Утренний ветер - страница 8
Марош прошептал: «Жандармы… пронюхали о нас».
Владо предложил спрятаться в мельничное колесо, но Марош покачал головой и скомандовал: «Бегом, в поле!»
Они выбежали и остались невредимы. Марош глядел на мир более трезво.
…А здесь не поле, а лес! Это еще надежнее, только бы в него попасть!
— Э-ей! — громко шепчет Владо. — Ты их видишь?
— Нет, но слышу, — отвечает голос из коридора.
Немцы не дураки, чтобы отсюда уйти. В их руках телефон и, возможно, язык. Один живой партизан значит для них больше, чем десять мертвых. Спешить им некуда, жертвовать никем они не хотят, поэтому ждут.
Но это означает, что Елу он уже никогда не увидит? Нет, это невозможно, это просто исключено! Однажды уже было так, что когда он шел к ней на свидание, его чуть не схватили, но все закончилось благополучно. Надо только иметь крепкие нервы, тогда и выход найдется. Но как все случилось тогда?..
…Июньский вечер. Он идет по набережной, овеваемый влажным дыханием Дуная. Его несет поток людей. Кажется, что дома пусты, все люди вышли на улицу. Над Братиславой распростерлось голубое южное небо. Как щебет птиц разносятся голоса, веселые и беззаботные. Это звучит молодость. Никто не думает о налетах, о громе пушек, о линии фронта, который медленно приближается и дышит смертоносным огнем.
Владо не воспринимает окружающее. Он думает о другом. Под мышкой у него толстая книга. Он смотрит на часы. Через пятьдесят минут придет поезд. Боже мой, через пятьдесят минут! Как долго ждал он этой встречи! Ела сдала экзамены на аттестат зрелости, а у него уже сдан второй экзамен за третий курс. Они будут вместе четыре дня!

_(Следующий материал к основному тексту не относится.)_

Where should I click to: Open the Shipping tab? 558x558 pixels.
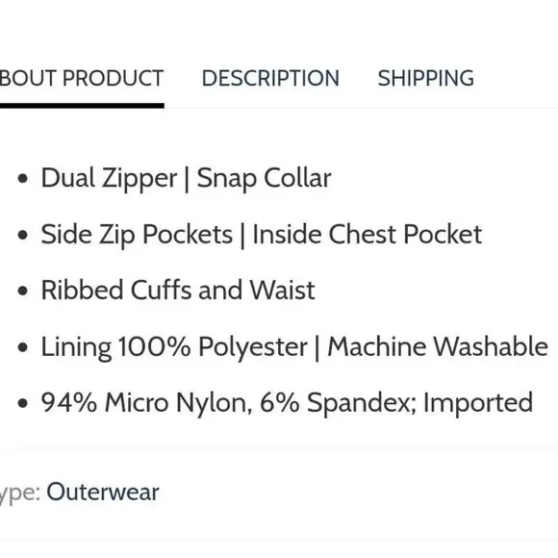[425, 78]
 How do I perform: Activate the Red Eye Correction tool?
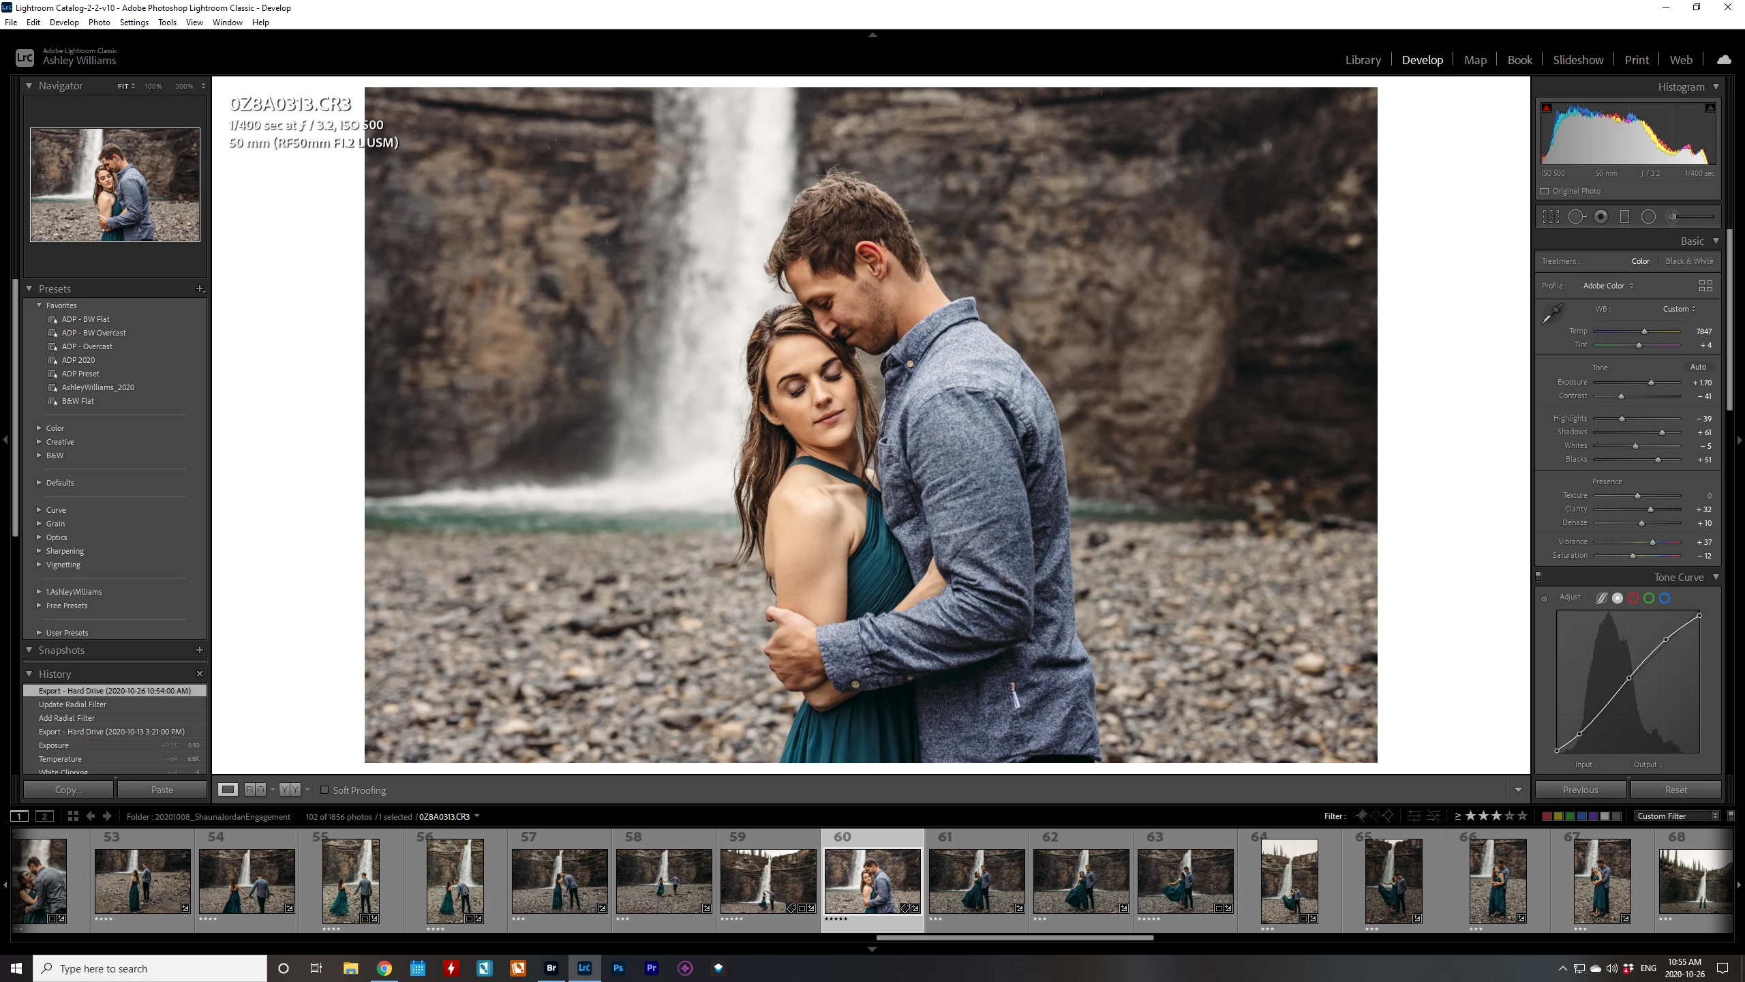point(1601,217)
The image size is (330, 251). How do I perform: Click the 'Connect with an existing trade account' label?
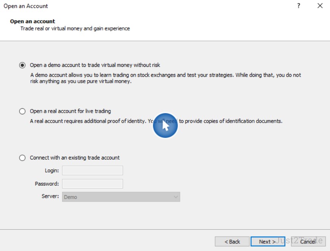click(x=75, y=158)
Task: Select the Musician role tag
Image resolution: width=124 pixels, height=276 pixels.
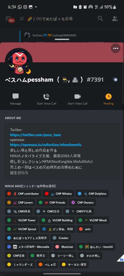Action: [64, 247]
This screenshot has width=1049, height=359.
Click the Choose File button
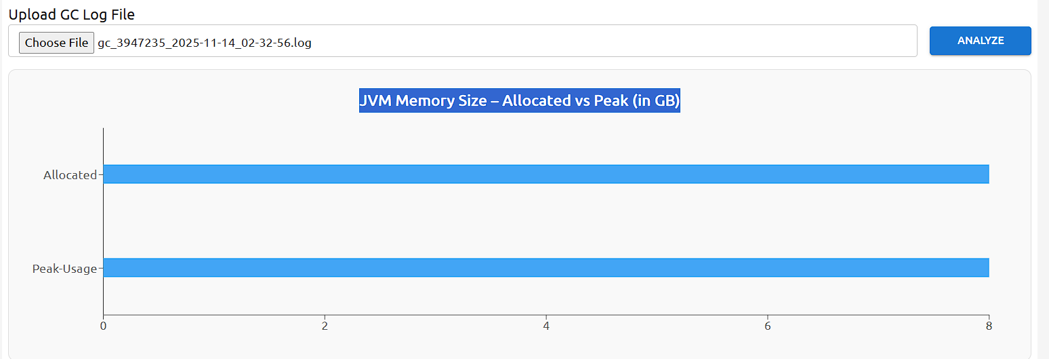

Он входит в трамвай, который качается и звенит, берет в руки книгу, нетерпеливо открывает ее и углубляется в чтение. Толстая книга небрежно завернута в последний номер фашистского «Гардиста». Переплет книги явно не типографский, а шрифт — русский. Обложка привлекает внимание пассажиров, в том числе и верзилу, держащего на руке черный плащ. Тот косится глазами на книгу, весь подается в ее сторону и поднимает брови.
У вокзала Владо выходит. Верзила следует за ним по пятам. Потом преграждает ему путь:
— Что вы читаете?
— А вам какое дело! — возмущается Владо.
Верзила показывает удостоверение, и кровь ударяет Владо в голову: тайная полиция.
— Я сотрудник гестапо. А вы кто?
— Студент философского факультета.
— Что читаете?
— Русскую книгу.
Голос Владо уже не дрожит, волнение быстро проходит. Это единственный выход: удивляться тому, в чем тебя могут заподозрить, в любом случае сохранять хладнокровие и в то же время держаться скромно.
— Пойдемте со мной. — говорит немец. — Большевистскую литературу читать запрещается.
На обложке русские буквы — «Горький». Владо охватывает отчаяние. Значит, с Елой он не встретится, и кто знает, какие неприятности ждут его в гестапо. Он злится на себя, на стоящего рядом с ним верзилу, но тут новая идея приходит ему в голову.
— Посмотрите, это же «Мать» Горького, — говорит он. — Читайте.
Верзила не понимая смотрит на обложку, а Владо добавляет:
— Это писатель, русский эмигрант. Живет в Берлине и пишет против большевиков. Вы разве не слышали о нем?
Владо чувствует, что верзила понемногу отступает, как и их фронты. «Глупый гестаповец попался, — уже язвит в душе Владо. — Теперь он начнет оберегать свою честь, будет строить из себя культурного человека. Ему захочется показать перед этим маленьким словаком, что он знает берлинского русского эмигранта, пишущего в духе пана Розенберга».
— Горький? — уточняет верзила. — Живет в Берлине?
— Да.
— Горький умер, — вдруг выпрямляется немец, — и был он большевиком.
Слова эти были сказаны уверенно. Владо наклоняет голову: ему нечего больше говорить. Может быть, извиниться, объяснить, что он пошутил над ним. Студенты обыкновенно говорили об этих немецких чучелах в черных плащах, что они дураки и палачи, что в толчее они никогда никого не найдут, что постоянно ищут какие-то следы и напрягают слух, но после неудач забираются в кафе и отсиживаются там. А оказывается, они уж не такие идиоты. Вот этот верзила даже знает Горького. Для него он страшнее бомбы, большевик.